After acquiring Phillies second baseman Chase Utley on Wednesday for the stretch run of the 2015 season, the Los Angeles Dodgers crept very close to becoming the first MLB team with a $300 million luxury-tax payroll.
Utley will be paid $2.13 million for the remainder of the season, raising the team’s luxury tax payroll to roughly $298.5 million, Any bonuses for other players or award bonuses post-season will push the Dodgers over $300 million.
Luxury tax payrolls are comprised of totaling the average annual values of contracts for the team plus team benefits including health and pension plans, as well as payroll, unemployment and Social Security taxes the teams pay. The Dodgers luxury tax payroll includes roughly $40 million paid to players who have left the team.
Baltimore Orioles All-Star outfielder Adam Jones was unimpressed, telling ESPN, “That’s fine. They haven’t won the championship. You still have to play between the lines — same thing with the Yankees in the ’90s and 2000s. It’s baseball, man. Our union is tough enough to fight for our rights, and we don’t have a salary cap. Los Angeles is the second-biggest city in the United States. They can support it. I don’t have to pay it!”
The Dodgers will pay taxes of about $44 million, surpassing the record tax bill of the 2005 Yankees, who paid $34 million. Last year, the Dodgers paid $26.6 million for their $277.7 million tax payroll.

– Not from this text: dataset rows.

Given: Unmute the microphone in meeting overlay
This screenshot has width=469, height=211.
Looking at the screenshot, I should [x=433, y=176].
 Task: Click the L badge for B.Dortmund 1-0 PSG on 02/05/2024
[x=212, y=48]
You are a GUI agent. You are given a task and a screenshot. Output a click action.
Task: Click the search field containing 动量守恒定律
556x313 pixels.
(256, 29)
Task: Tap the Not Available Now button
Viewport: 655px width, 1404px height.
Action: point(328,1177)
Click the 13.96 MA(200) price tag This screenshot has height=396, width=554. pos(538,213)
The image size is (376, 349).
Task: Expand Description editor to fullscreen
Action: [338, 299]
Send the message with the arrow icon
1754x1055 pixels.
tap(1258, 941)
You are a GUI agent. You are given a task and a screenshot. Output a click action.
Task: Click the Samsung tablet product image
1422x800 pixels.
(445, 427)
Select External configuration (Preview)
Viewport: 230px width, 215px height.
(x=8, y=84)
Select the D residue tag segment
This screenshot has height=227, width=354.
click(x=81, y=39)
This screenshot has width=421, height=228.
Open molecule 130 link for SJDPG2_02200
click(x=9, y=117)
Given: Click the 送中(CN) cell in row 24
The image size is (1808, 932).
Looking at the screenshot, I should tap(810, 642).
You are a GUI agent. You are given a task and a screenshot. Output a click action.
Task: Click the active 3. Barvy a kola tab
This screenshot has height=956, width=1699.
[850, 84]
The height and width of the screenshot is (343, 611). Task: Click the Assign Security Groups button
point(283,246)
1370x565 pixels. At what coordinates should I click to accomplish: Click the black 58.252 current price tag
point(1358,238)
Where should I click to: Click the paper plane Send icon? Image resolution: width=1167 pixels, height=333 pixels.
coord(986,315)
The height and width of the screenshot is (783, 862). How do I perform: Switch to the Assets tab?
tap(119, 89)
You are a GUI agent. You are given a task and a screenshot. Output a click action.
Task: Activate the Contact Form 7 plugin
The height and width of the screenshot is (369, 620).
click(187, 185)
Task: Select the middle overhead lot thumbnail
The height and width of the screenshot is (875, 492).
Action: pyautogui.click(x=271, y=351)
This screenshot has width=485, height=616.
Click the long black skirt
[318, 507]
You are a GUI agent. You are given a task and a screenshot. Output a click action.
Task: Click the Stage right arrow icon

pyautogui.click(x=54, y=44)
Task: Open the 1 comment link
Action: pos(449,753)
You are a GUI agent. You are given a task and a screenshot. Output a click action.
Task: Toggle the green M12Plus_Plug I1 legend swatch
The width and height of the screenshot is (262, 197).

The Dodgers’ 2015 payroll includes these season salaries:
Clayton Kershaw: $30 million
Zack Greinke: $23 million
Carl Crawford: $20.5 million
Adrian Gonzales: $20 million
Andre Ethier: $18 million
Brandon McCarthy: $17 million
Jimmy Rollins: $10 million
Brett Anderson: $10 million
Howie Kendrick: $9.5 million
Kenley Jansen: $7. 425 million
Yasel Puig: $4.5 million
A. J. Ellis: $4.25 million
Alex Guerrero and J.P. Howell: $4 million
Utley has bounced back strongly from his early-season woes. In the first 65 games he played, he batted .179. But in the last eight games since returning from injury, he has batted a red-hot .484.